[Excerpt to read]
▼

The county was originally administratively subdivided into three districts (plăși):
1. Plasa Fălești, headquartered at Fălești
2. Plasa Râșcani, headquartered at Râșcani
3. Plasa Slobozia, headquartered at Slobozia

Later, Bălți County was reorganized from the administrative point of view. The number of districts increased to six, by abolishing Plasa Slobozia and creating four new districts:
1. Plasa Bălți, headquartered at Bălți
2. Plasa Cornești, headquartered at Cornești
3. Plasa Glodeni, headquartered at Glodeni
4. Plasa Sângerei, headquartered at Sângerei

At the census of Autumn 1941, the county had the following administrative organization:
1. Municipality of Bălți
2. Plasa Bălți, headquartered at Bălți
3. Plasa Cornești, headquartered at Cornești
4. Plasa Fălești, headquartered at Fălești
5. Plasa Glodeni, headquartered at Glodeni
6. Plasa Râșcani, headquartered at Râșcani

==Population==
According to the census data of 1930, the county's population was 386,721, of which 70.1% were ethnic Romanians, 12.0% Russians, 8.2% Jews, 7.6% Ukrainians, as well as other minorities. From the religious point of view 89.3% of the population was Eastern Orthodox, 8.3% Jewish, 0.8% Roman Catholic, as well as other minorities.

▲

[Directions]
A - Rewrite the passage on Bălți County from "At the census" up to and including "Catholic, as well as other minorities.", putting "Orthodox Christian" wherever "Eastern Orthodox" appears.
B - Answer these questions using the passage on Bălți County:
(i) Into how many districts was the county originally subdivided?
(ii) What was the county's population according to the 1930 census?
(iii) What percentage of the population was Roman Catholic?

[Data listing]
▼

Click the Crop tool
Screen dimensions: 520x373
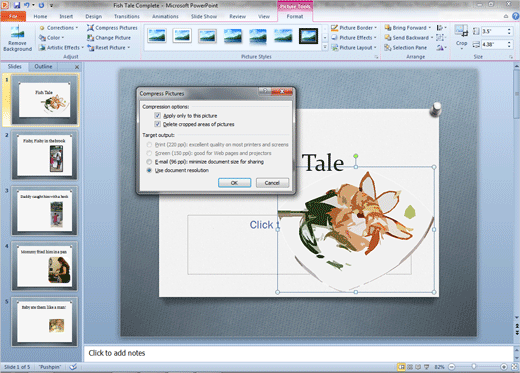pos(461,37)
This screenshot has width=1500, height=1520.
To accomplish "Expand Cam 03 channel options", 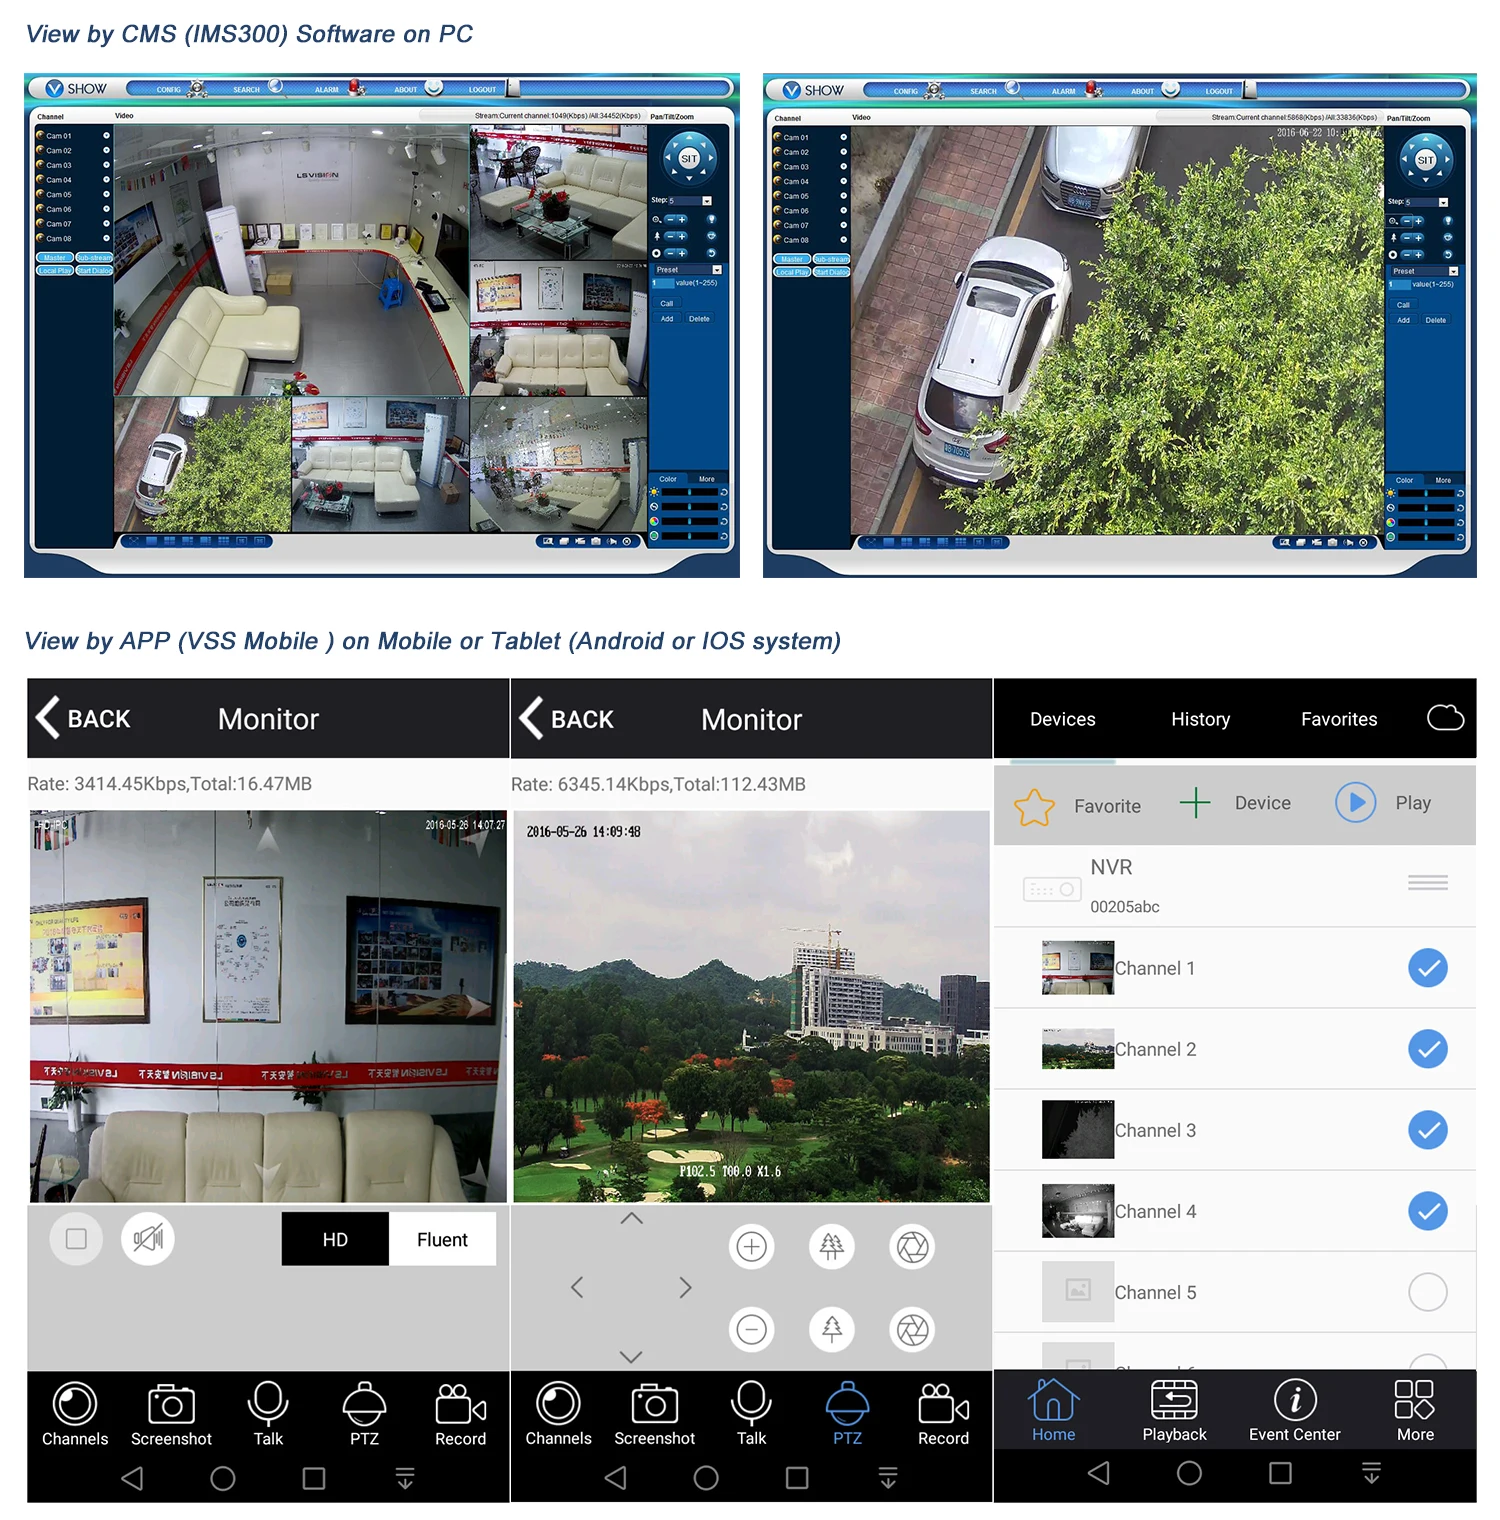I will pos(106,164).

▲

[Results of the exercise]
A -
At the census of Autumn 1941, the county had the following administrative organization:
1. Municipality of Bălți
2. Plasa Bălți, headquartered at Bălți
3. Plasa Cornești, headquartered at Cornești
4. Plasa Fălești, headquartered at Fălești
5. Plasa Glodeni, headquartered at Glodeni
6. Plasa Râșcani, headquartered at Râșcani

==Population==
According to the census data of 1930, the county's population was 386,721, of which 70.1% were ethnic Romanians, 12.0% Russians, 8.2% Jews, 7.6% Ukrainians, as well as other minorities. From the religious point of view 89.3% of the population was Orthodox Christian, 8.3% Jewish, 0.8% Roman Catholic, as well as other minorities.

B -
(i) Three
(ii) 386,721
(iii) 0.8%